====== Material provided
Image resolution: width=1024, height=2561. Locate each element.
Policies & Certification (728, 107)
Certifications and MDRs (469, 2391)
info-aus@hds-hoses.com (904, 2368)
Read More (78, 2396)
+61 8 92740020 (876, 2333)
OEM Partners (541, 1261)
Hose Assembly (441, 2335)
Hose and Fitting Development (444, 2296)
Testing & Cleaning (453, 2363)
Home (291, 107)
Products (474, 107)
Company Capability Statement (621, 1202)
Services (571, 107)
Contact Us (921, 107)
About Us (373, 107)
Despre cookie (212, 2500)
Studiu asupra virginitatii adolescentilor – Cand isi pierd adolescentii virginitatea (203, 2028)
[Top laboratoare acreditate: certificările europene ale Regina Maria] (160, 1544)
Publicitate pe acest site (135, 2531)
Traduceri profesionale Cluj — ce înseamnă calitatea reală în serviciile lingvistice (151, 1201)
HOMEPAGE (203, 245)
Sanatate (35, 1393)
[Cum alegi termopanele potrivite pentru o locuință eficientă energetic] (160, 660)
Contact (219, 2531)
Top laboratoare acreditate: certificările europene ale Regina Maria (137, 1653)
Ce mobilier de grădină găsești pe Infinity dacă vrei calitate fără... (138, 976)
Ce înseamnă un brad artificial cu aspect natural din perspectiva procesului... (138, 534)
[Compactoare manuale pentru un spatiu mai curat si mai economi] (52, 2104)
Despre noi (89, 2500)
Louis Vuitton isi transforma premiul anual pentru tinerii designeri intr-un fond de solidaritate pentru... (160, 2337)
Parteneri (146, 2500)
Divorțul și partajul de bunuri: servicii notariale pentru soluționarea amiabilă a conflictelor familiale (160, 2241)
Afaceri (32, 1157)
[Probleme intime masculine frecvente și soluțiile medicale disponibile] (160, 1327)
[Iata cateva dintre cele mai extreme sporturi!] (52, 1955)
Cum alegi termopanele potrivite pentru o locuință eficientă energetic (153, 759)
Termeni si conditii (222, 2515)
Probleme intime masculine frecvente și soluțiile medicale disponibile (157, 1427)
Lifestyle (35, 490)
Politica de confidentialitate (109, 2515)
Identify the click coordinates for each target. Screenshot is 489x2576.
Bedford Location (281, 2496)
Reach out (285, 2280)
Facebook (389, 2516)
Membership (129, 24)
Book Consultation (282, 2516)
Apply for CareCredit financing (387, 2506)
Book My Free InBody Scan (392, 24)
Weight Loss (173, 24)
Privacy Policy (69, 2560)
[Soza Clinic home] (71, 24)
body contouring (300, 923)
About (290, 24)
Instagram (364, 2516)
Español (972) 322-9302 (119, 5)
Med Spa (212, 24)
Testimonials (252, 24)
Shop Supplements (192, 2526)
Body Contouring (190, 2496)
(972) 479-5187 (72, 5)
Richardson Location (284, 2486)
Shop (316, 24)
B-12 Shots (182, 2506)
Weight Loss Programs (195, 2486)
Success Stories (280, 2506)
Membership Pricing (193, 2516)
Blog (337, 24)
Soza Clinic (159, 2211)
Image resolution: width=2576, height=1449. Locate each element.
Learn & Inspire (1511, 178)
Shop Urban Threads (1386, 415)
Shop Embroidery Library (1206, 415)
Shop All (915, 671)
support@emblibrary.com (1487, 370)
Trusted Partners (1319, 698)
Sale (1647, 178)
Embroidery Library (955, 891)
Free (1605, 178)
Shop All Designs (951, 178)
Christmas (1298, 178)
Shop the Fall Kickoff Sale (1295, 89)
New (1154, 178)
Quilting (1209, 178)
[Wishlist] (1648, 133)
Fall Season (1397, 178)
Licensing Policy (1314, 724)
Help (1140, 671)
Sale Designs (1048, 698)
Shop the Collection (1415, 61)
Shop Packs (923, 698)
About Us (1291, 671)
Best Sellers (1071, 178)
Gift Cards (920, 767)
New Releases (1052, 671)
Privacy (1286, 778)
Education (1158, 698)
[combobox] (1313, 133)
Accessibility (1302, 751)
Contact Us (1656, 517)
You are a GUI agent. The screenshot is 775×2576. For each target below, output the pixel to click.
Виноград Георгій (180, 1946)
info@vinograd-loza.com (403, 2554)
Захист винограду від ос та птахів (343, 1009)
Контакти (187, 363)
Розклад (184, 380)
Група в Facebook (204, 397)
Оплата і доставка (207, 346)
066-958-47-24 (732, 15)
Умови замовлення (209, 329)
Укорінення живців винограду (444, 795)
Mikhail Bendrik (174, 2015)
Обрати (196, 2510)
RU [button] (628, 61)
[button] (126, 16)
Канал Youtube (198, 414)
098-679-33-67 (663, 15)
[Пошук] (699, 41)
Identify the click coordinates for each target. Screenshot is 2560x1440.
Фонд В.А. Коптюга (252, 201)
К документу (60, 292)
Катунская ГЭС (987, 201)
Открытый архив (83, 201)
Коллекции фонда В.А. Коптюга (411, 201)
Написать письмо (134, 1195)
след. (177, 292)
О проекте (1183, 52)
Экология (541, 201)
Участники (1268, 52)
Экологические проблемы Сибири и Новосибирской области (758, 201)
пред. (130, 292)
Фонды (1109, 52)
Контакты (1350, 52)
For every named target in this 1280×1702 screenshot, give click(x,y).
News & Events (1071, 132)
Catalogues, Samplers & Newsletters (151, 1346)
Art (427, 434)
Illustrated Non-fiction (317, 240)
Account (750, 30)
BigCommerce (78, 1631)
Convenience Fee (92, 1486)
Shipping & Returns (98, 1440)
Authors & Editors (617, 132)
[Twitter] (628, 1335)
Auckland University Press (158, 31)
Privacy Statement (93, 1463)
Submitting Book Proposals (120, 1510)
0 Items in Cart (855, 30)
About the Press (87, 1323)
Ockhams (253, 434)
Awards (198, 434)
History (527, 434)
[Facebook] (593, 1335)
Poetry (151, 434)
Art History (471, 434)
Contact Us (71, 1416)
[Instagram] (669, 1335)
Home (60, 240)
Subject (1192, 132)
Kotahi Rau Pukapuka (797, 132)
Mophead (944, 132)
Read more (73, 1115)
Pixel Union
============
Task item
Write every record out again, unaltered.

Reply
Image resolution: width=1024, height=2561. Locate each element.
Policies & Certification (728, 107)
Certifications and MDRs (469, 2391)
info-aus@hds-hoses.com (904, 2368)
Read More (78, 2396)
+61 8 92740020 (876, 2333)
OEM Partners (541, 1261)
Hose Assembly (441, 2335)
Hose and Fitting Development (444, 2296)
Testing & Cleaning (453, 2363)
Home (291, 107)
Products (474, 107)
Company Capability Statement (621, 1202)
Services (571, 107)
Contact Us (921, 107)
About Us (373, 107)
Despre cookie (212, 2500)
Studiu asupra virginitatii adolescentilor – Cand isi pierd adolescentii virginitatea (203, 2028)
[Top laboratoare acreditate: certificările europene ale Regina Maria] (160, 1544)
Publicitate pe acest site (135, 2531)
Traduceri profesionale Cluj — ce înseamnă calitatea reală în serviciile lingvistice (151, 1201)
HOMEPAGE (203, 245)
Sanatate (35, 1393)
[Cum alegi termopanele potrivite pentru o locuință eficientă energetic] (160, 660)
Contact (219, 2531)
Top laboratoare acreditate: certificările europene ale Regina Maria (137, 1653)
Ce mobilier de grădină găsești pe Infinity dacă vrei calitate fără... (138, 976)
Ce înseamnă un brad artificial cu aspect natural din perspectiva procesului... (138, 534)
[Compactoare manuale pentru un spatiu mai curat si mai economi] (52, 2104)
Despre noi (89, 2500)
Louis Vuitton isi transforma premiul anual pentru tinerii designeri intr-un fond de solidaritate pentru... (160, 2337)
Parteneri (146, 2500)
Divorțul și partajul de bunuri: servicii notariale pentru soluționarea amiabilă a conflictelor familiale (160, 2241)
Afaceri (32, 1157)
[Probleme intime masculine frecvente și soluțiile medicale disponibile] (160, 1327)
[Iata cateva dintre cele mai extreme sporturi!] (52, 1955)
Cum alegi termopanele potrivite pentru o locuință eficientă energetic (153, 759)
Termeni si conditii (222, 2515)
Probleme intime masculine frecvente și soluțiile medicale disponibile (157, 1427)
Lifestyle (35, 490)
Politica de confidentialitate (109, 2515)
Identify the click coordinates for each target. Screenshot is 489x2576.
Bedford Location (281, 2496)
Reach out (285, 2280)
Facebook (389, 2516)
Membership (129, 24)
Book Consultation (282, 2516)
Apply for CareCredit financing (387, 2506)
Book My Free InBody Scan (392, 24)
Weight Loss (173, 24)
Privacy Policy (69, 2560)
[Soza Clinic home] (71, 24)
body contouring (300, 923)
About (290, 24)
Instagram (364, 2516)
Español (972) 322-9302 (119, 5)
Med Spa (212, 24)
Testimonials (252, 24)
Shop Supplements (192, 2526)
Body Contouring (190, 2496)
(972) 479-5187 (72, 5)
Richardson Location (284, 2486)
Shop (316, 24)
B-12 Shots (182, 2506)
Weight Loss Programs (195, 2486)
Success Stories (280, 2506)
Membership Pricing (193, 2516)
Blog (337, 24)
Soza Clinic (159, 2211)
Image resolution: width=2576, height=1449. Locate each element.
Learn & Inspire (1511, 178)
Shop Urban Threads (1386, 415)
Shop Embroidery Library (1206, 415)
Shop All (915, 671)
support@emblibrary.com (1487, 370)
Trusted Partners (1319, 698)
Sale (1647, 178)
Embroidery Library (955, 891)
Free (1605, 178)
Shop All Designs (951, 178)
Christmas (1298, 178)
Shop the Fall Kickoff Sale (1295, 89)
New (1154, 178)
Quilting (1209, 178)
[Wishlist] (1648, 133)
Fall Season (1397, 178)
Licensing Policy (1314, 724)
Help (1140, 671)
Sale Designs (1048, 698)
Shop the Collection (1415, 61)
Shop Packs (923, 698)
About Us (1291, 671)
Best Sellers (1071, 178)
Gift Cards (920, 767)
New Releases (1052, 671)
Privacy (1286, 778)
Education (1158, 698)
[combobox] (1313, 133)
Accessibility (1302, 751)
Contact Us (1656, 517)
You are a GUI agent. The screenshot is 775×2576. For each target below, output the pixel to click.
Виноград Георгій (180, 1946)
info@vinograd-loza.com (403, 2554)
Захист винограду від ос та птахів (343, 1009)
Контакти (187, 363)
Розклад (184, 380)
Група в Facebook (204, 397)
Оплата і доставка (207, 346)
066-958-47-24 (732, 15)
Умови замовлення (209, 329)
Укорінення живців винограду (444, 795)
Mikhail Bendrik (174, 2015)
Обрати (196, 2510)
RU [button] (628, 61)
[button] (126, 16)
Канал Youtube (198, 414)
098-679-33-67 (663, 15)
[Пошук] (699, 41)
Identify the click coordinates for each target. Screenshot is 2560x1440.
Фонд В.А. Коптюга (252, 201)
К документу (60, 292)
Катунская ГЭС (987, 201)
Открытый архив (83, 201)
Коллекции фонда В.А. Коптюга (411, 201)
Написать письмо (134, 1195)
след. (177, 292)
О проекте (1183, 52)
Экология (541, 201)
Участники (1268, 52)
Экологические проблемы Сибири и Новосибирской области (758, 201)
пред. (130, 292)
Фонды (1109, 52)
Контакты (1350, 52)
For every named target in this 1280×1702 screenshot, give click(x,y).
News & Events (1071, 132)
Catalogues, Samplers & Newsletters (151, 1346)
Art (427, 434)
Illustrated Non-fiction (317, 240)
Account (750, 30)
BigCommerce (78, 1631)
Convenience Fee (92, 1486)
Shipping & Returns (98, 1440)
Authors & Editors (617, 132)
[Twitter] (628, 1335)
Auckland University Press (158, 31)
Privacy Statement (93, 1463)
Submitting Book Proposals (120, 1510)
0 Items in Cart (855, 30)
About the Press (87, 1323)
Ockhams (253, 434)
Awards (198, 434)
History (527, 434)
[Facebook] (593, 1335)
Poetry (151, 434)
Art History (471, 434)
Contact Us (71, 1416)
[Instagram] (669, 1335)
Home (60, 240)
Subject (1192, 132)
Kotahi Rau Pukapuka (797, 132)
Mophead (944, 132)
Read more (73, 1115)
Pixel Union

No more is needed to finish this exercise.